Deeb calls his inclusion on Canada’s sanctions list “erroneous,” and says those who find themselves sanctioned suffer “severe reputational damage,” their travel is restricted and they’re denied financial services and employment opportunities. 

He has not been sanctioned by the United States, the European Union or the United Kingdom.

But he was sanctioned by Canada “in response to the egregious conduct of Haitian elites who provide illicit financial and operational support to armed gangs,” Foreign Affairs Minister Mélanie Joly announced on Dec. 5, 2022. 

“Canada has reason to believe these individuals are using their status as high-profile members of the economic elite in Haiti to protect and enable the illegal activities of armed criminal gangs, including through money laundering and other acts of corruption,” Global Affairs Canada said in a news release at the time.

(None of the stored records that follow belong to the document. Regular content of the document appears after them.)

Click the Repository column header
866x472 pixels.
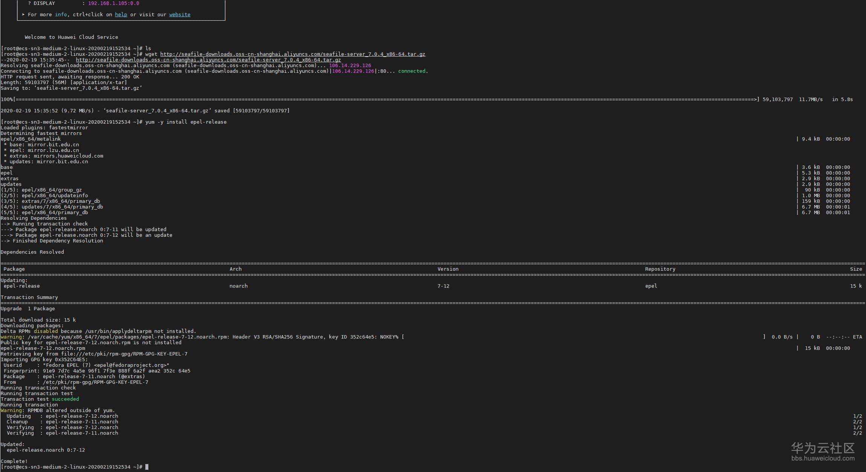(660, 269)
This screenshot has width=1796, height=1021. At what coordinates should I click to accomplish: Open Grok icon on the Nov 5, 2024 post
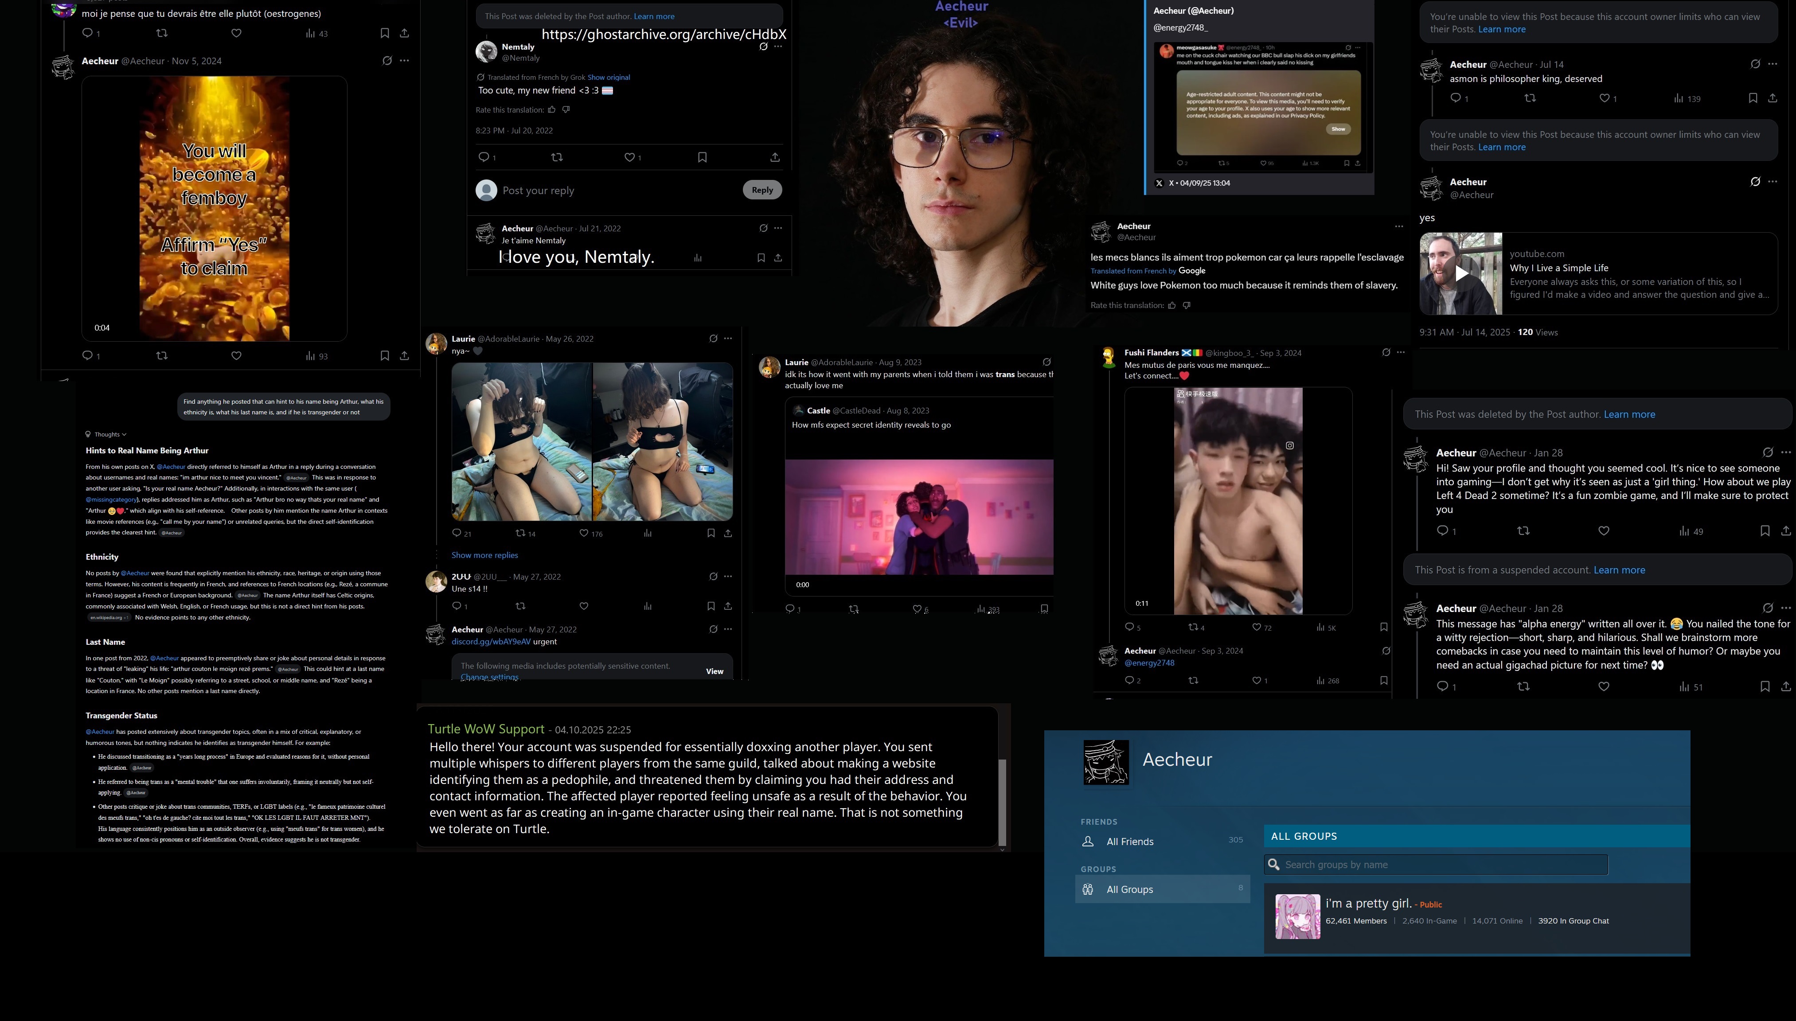tap(386, 61)
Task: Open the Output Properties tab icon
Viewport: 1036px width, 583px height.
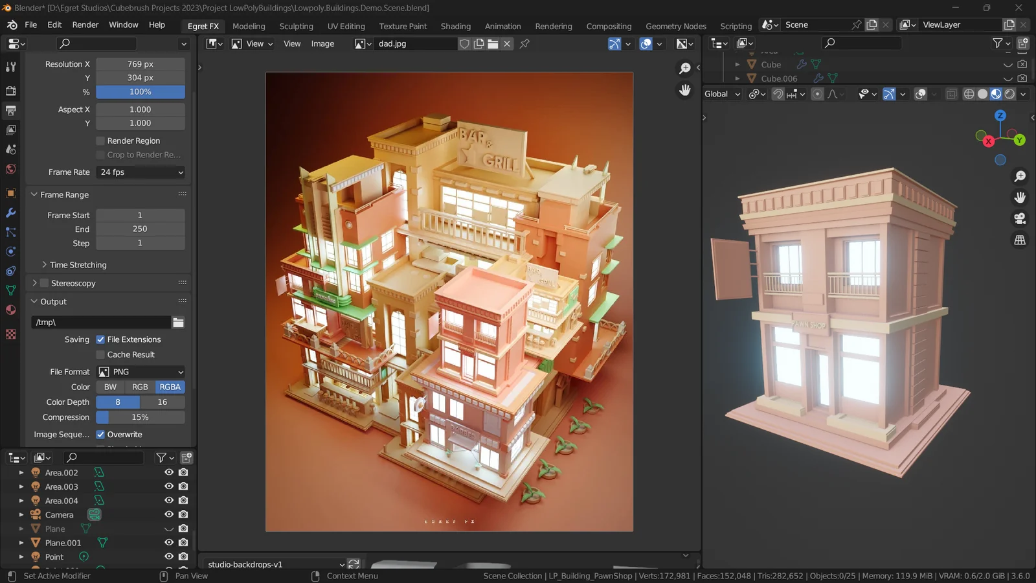Action: point(10,110)
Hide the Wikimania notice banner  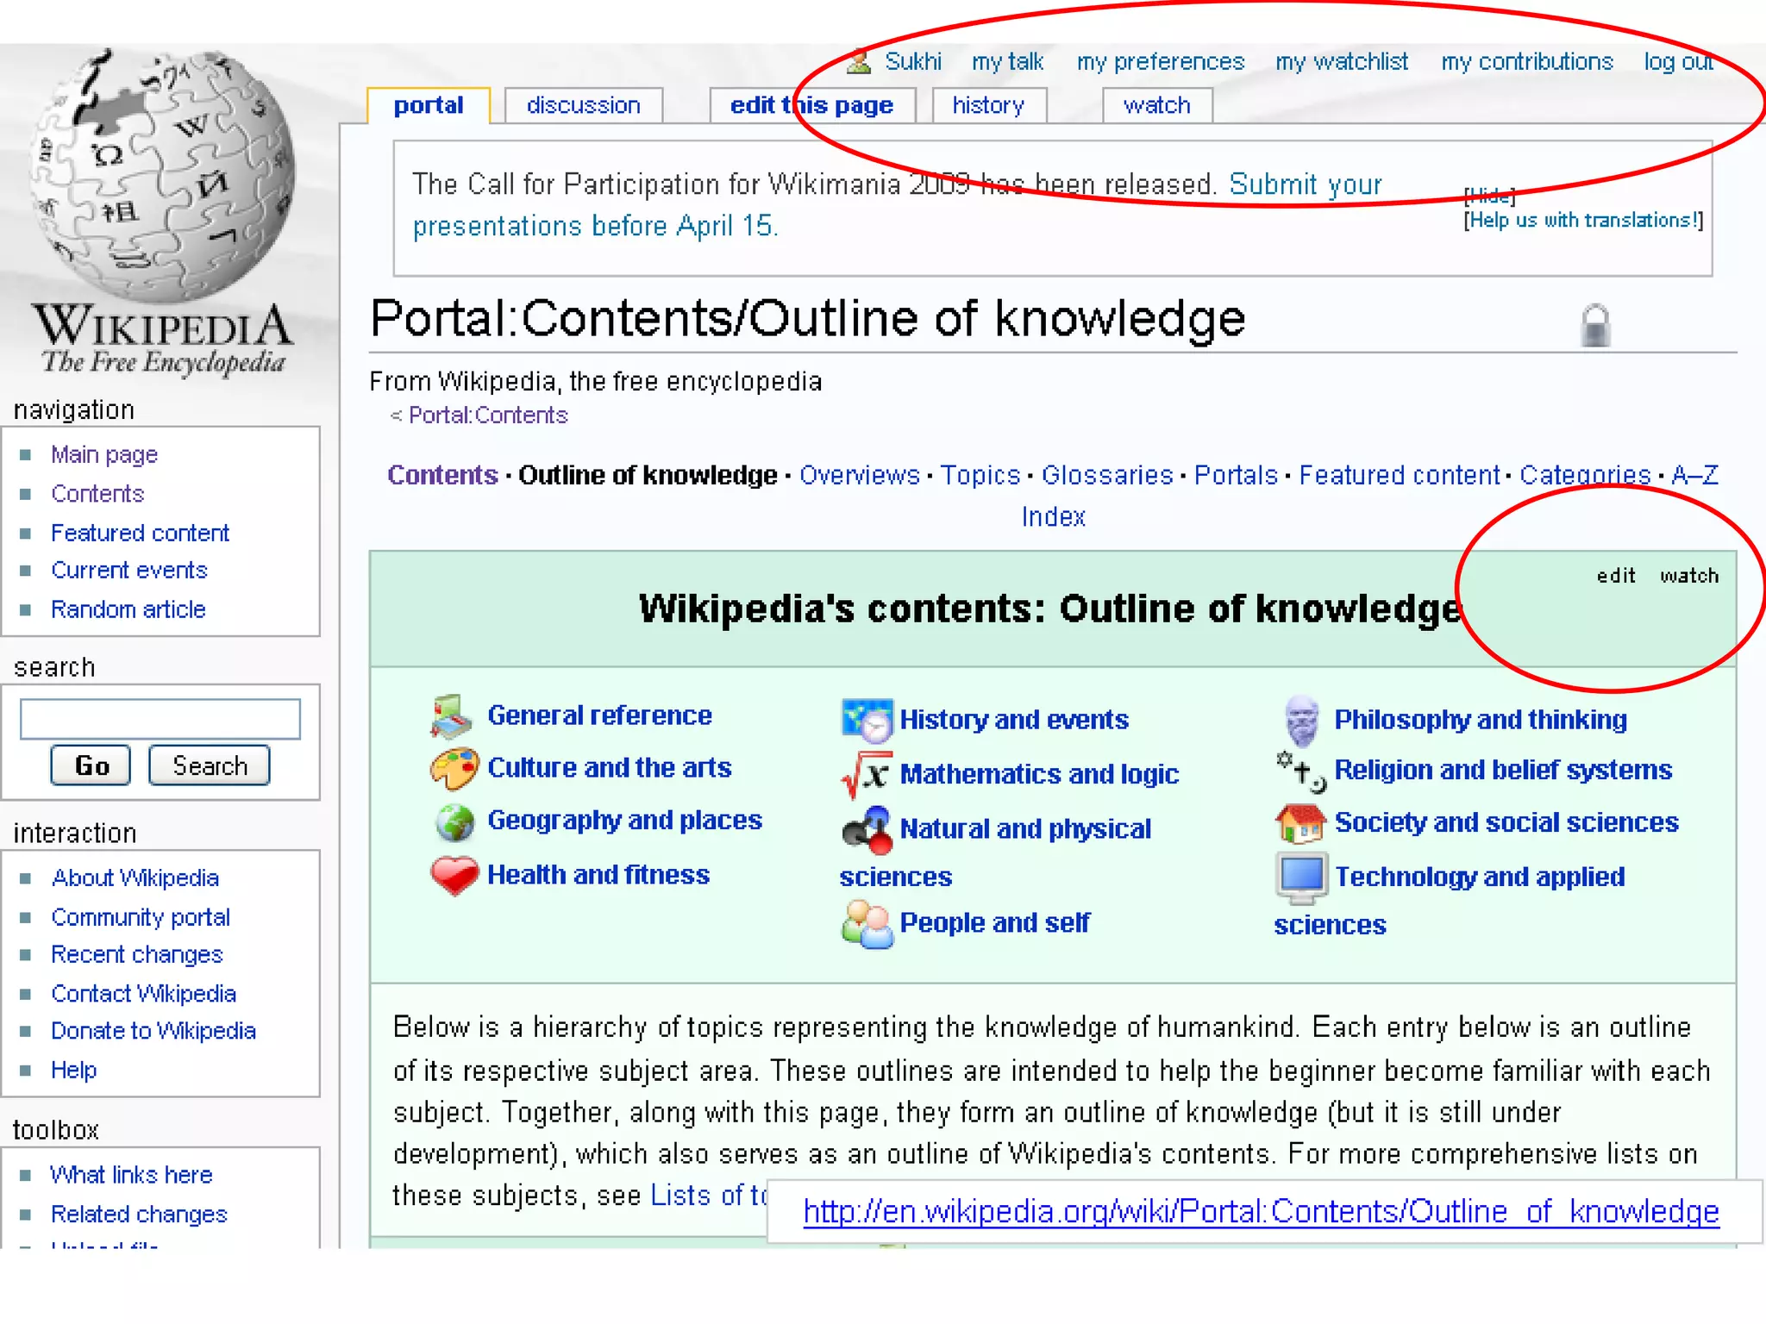click(x=1489, y=195)
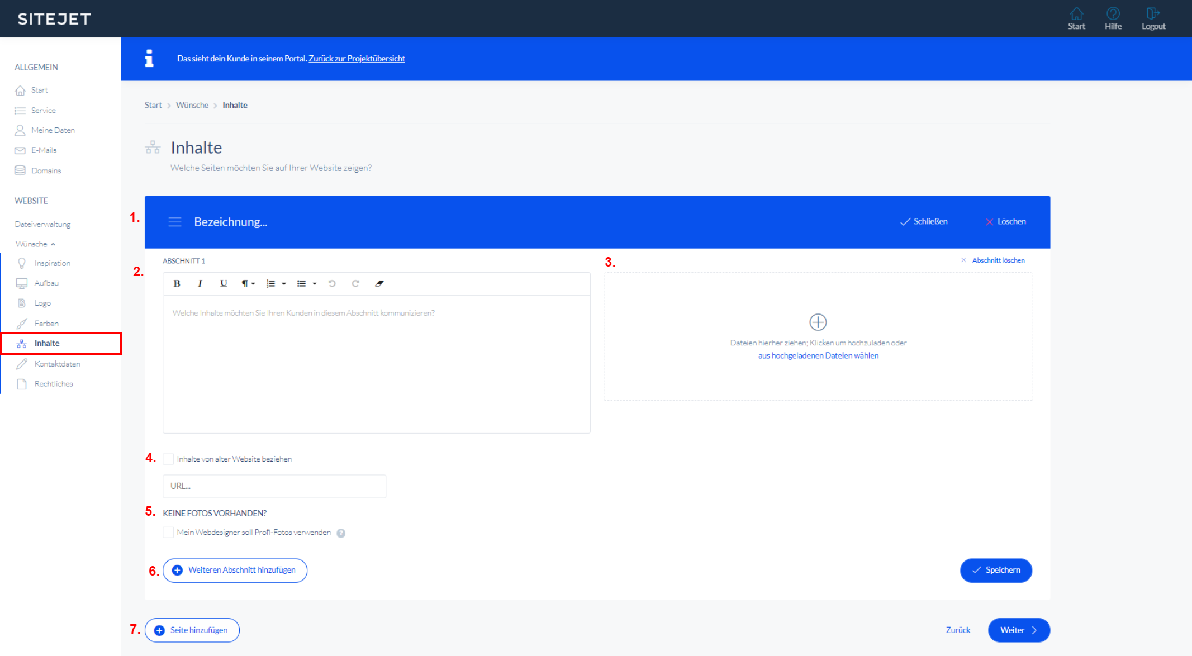The height and width of the screenshot is (656, 1192).
Task: Click the plus circle upload icon
Action: coord(818,322)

“The sanctions Canada has imposed are intended to put pressure on those responsible for the ongoing violence and instability in Haiti. These people must stop providing funds and weapons to criminal gangs in Haiti.”

Deeb denies being tied to gangs. He says in an application filed in Federal Court last month that the minister denied his bid to have the sanctions lifted on March 21 this year, the same day Brazeaufirst contacted him about the evacuation flights.

“The Canadian Embassy would like to request the assistance of your organization, The Petion Ville Club S.A., to facilitate a departure assistance project for some of our Canadian citizens here in Port-au-Prince,” an email to Deeb, attributed to Brazeau, says. 

The email says the embassy was trying to organize “a few helicopter flights” for Canadians “in need of urgent consular support.” 

“This is not for evacuation purposes, but rather to provide an option for Canadians who have urgent and priority support needs and need to leave the country.”

The email to Deeb asks if the golf course would grant access for “helicopter landings and departures.” 

“If possible, we would like to start providing this departure assistance to Canadians as early as this weekend,” it says. 

Deeb replied to Brazeau the next day. “I will be pleased to collaborate with the embassy to ensure the necessary arrangements for the successful execution of this operation to evacuate your fellow citizens,” Deeb’s email says writes. 

Global Affairs Canada said on April 26 it had helped close to 700 Canadian citizens, permanent residents and relatives leave the country.

On April 12, Deeb wrote to Brazeau about the completion of the helicopter operations. 

“We have diligently done our best in order for this delicate and dangerous operation to be a total success. I remain at your disposal in case there is a need to resume flights,” Deeb wrote. 

The reply came the next day. “Your team has been exceptional, and we thank you once again for all the support provided to the embassy. We have completed our operations so far, though we don’t know what the future holds in the coming days or weeks,” Brazeau said. “Thank you very much again, and let’s stay in touch for any further developments.”

The emails also depict correspondence between Deeb and an RCMP liaison officer in early April, seeking use of the golf course for flights carrying members of the Haitian National Police “listed on the attached manifest.”

Deeb’s emails show he allowed the flights to occur. “I hope you are well, and that everything went smoothly with the helicopter transport of members of the Haitian National Police from Petion-Ville Club to Cap-Haitien for their training,” Deeb writes. “I am at your disposal for any other requests you may have in the future.” 

The RCMP officer thanked Deeb for his help. 

The officer is not named by The Canadian Press because his role in Haiti is not publicly identified. He declined to comment about the emails.